Le cours du baril de pétrole américain, qui était devenu négatif lundi pour la première fois de son histoire en raison de la saturation des stocks et de l'effondrement de la demande lié à la pandémie, rebondit mardi matin en Asie mais s'échange pour à peine plus d'un dollar. 

Le baril de West Texas Intermediate (WTI) pour livraison en mai coûtait 1,63 dollar vers 05h30 GMT, contre un prix de clôture de -37,63 dollars lundi soir à New York, signe d'un marché chamboulé par la crise du coronavirus.
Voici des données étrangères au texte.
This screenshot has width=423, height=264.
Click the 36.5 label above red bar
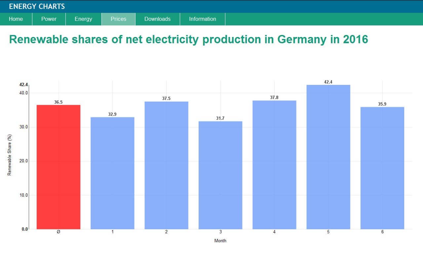click(58, 102)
La frénésie qui a envoyé les prix en territoire négatif lundi pour la première fois s'explique par la hâte des vendeurs de trouver un acheteur en mesure de prendre physiquement possession de la marchandise alors que la négociation des contrats pour mai s'achève.

"Le contrat sur le WTI pour mai expire mardi, ce qui force tous les détenteurs de ce contrat à accepter les livraisons physiques", a expliqué dans une note ANZ Bank. "Avec les capacités de stockage qui se remplissent rapidement (...) on craint qu'il n'y ait aucun endroit pour l'entreposer".

L'effondrement de lundi, expliquent les analystes, est dû en partie à la saturation du dépôt pétrolier de Cushing, dans l'Oklahoma, un des plus importants des Etats-Unis.

Le baril de WTI n'était jamais tombé en dessous de 10 dollars depuis la création de ce contrat en 1983.

Le baril de Brent de la mer du Nord pour livraison en juin était moins touché et s' échangeait à 25,46 dollars en baisse de 0,43%.

Les prix du pétrole ont subi des chutes massives ces dernières semaines. La pandémie de coronavirus qui a engendré des blocages dans le monde entier et menace d'entraîner une bonne partie des économies du globe vers la récession a fait fondre la demande, tandis qu'une guerre des prix saoudo-russe a aggravé la crise.